Canker and woolly aphid
Apple canker is a fungal disease my mature trees have battled with for years. The Cox’s Orange Pippin is badly affected and the James Grieve side of the ‘triple apple’ got so bad I lopped it off before I got rid of it altogether. Red Falstaff, is all clear so far.
The fungus Neonectria galligena attacks the bark, causing a sunken area and, eventually, the death of the branch. New cankers form from mid-spring.
Sorbus species are attacked as are ash, beech and some other trees. On small branches and fruiting spurs, the infection may girdle the stem and kill it.
On larger branches, cankers are perennial, with the affected area covered with dead bark showing concentric rings.

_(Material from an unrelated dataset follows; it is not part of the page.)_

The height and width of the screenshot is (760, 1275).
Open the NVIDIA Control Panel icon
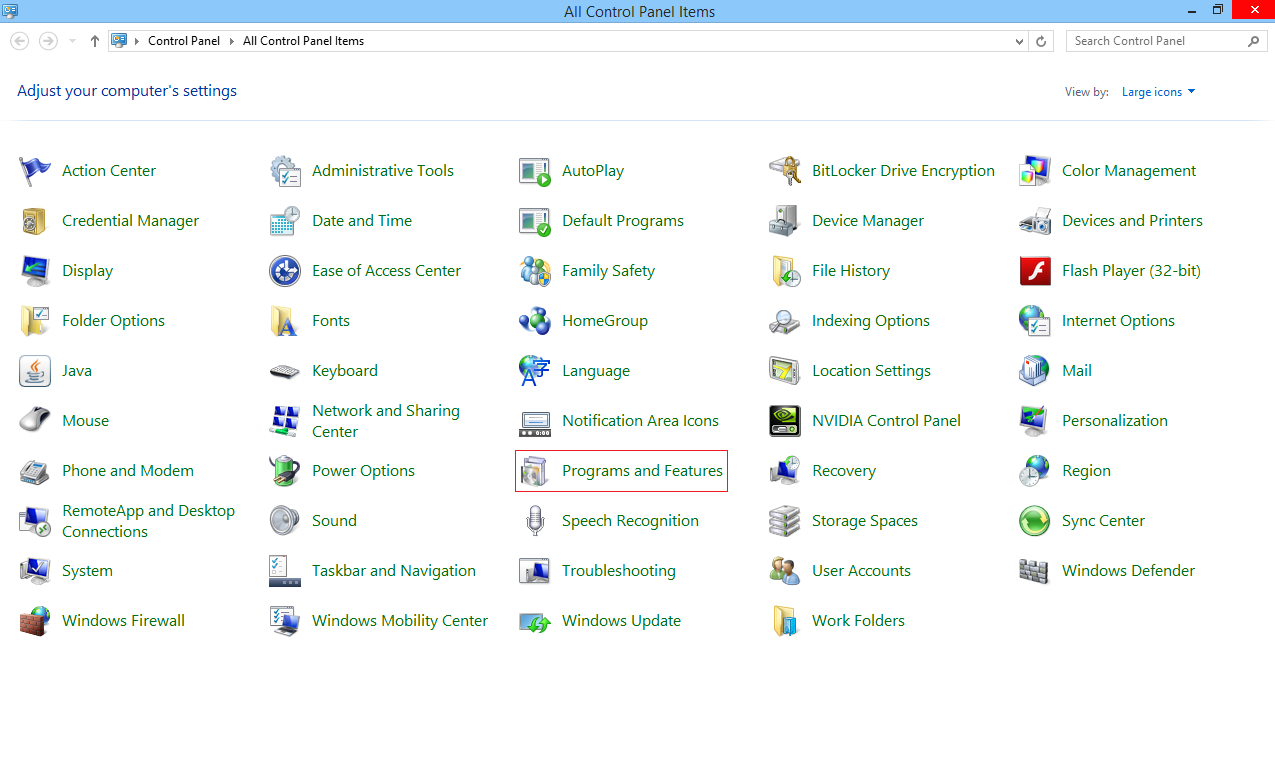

Older cankers lose the bark, exposing dead wood in the centre. Eventually, the branch will die above the canker, progressively weakened as the bark is killed. Developing fruits are sometimes attacked and will rot and fall.
Pay attention to drainage
Canker is more serious on wet, heavy and/or acid soils, so pay attention to drainage and raise the soil pH by liming if needed. I used a soil-testing kit, about £8 and a worthwhile purchase. My soil turned out to be pH7 – neutral.
You can try to control it chemically with copper-containing fungicides such as Bordeaux mixture, once after picking but before leaf fall and a second time when about half the leaves have fallen.
I’m not keen on this – studies have shown copper compounds build up in the soil and adversely affect helpful predators such as ladybirds and earthworms.
I’ve learned to live with the canker on the old tree, cutting out the worst and making sure it is in the best health possible – any parasite/predator will attack the weak.
No apple or pear variety is completely resistant to canker, but these show some tolerance:
- Annie Elizabeth
- Brownlees Russet
- Cockle Pippin
- Crawley Beauty
- D’Arcy Spice
- Emneth Early
- John Standish
- Katy (Katya)
- Lane’s Prince Albert
- Lord Derby
- Merton Russet
- Newton Wonder
- Orleans Reinette
- Reverend W. Wilkes
- Rosemary Russet
Most of those are uncommon varieties which you will find at a specialist nursery.
Some popular varieties are particularly susceptible:
- Cox’s Orange Pippin
- Lord Suffield
- James Grieve
- Ribston Pippin
- Worcester Pearmain
- Ellison’s Orange
How to deal with canker:
- Cut out all affected smaller branches and spurs. With larger branches, cut out infected material.
- Remove all brown, infected bark and wood, cutting back to fresh green tissues.
- Use protective wound paint immediately, to prevent the wounds from becoming reinfected.
One pest on my apple trees is woolly aphid. It looks like mould or mildew, but the insects hide in a mass of white fluff they secrete. They also love Pyracantha and Cotoneaster horizontalis.
Woolly aphids suck sap from woody stems. In the growing season, infested branches are covered with the fluffy white material. Thinner bark around old pruning cuts is a prime site for insects in spring.
Affected branches develop soft, lumpy growths in the bark as a result of feeding. These can split in frosty weather and create entry wounds for canker.
One organic (and physical control) is scrubbing colonies with a stiff brush in spring/early summer before an extensive infestation has built up.
Another method is using an organic winter wash, as nymphs overwinter in cracks in the bark. You can also blast them off with a hose.
One chore that’s worth doing is using a winter tree wash. The most popular organic sprays are a blend of natural plant and fish oils but you can get garlic-based ones.
Beware – they absolutely stink, and so will you, if you try and apply it on a windy day.
They’re used to control overwintering insect pests on fruit trees and bushes. I use Vitax’s Winter Tree Wash (about £11). It controls the eggs, larvae and nymphs of aphids and other pests on apples, pears, plums, cherries, gooseberries, blackberries, raspberries, blackcurrants and redcurrants.
Apply during calm, dry conditions using a pump-action sprayer, and thoroughly soak all bark surfaces, especially crooks of branches. If required, a repeat application can be made just prior to bud break in early spring.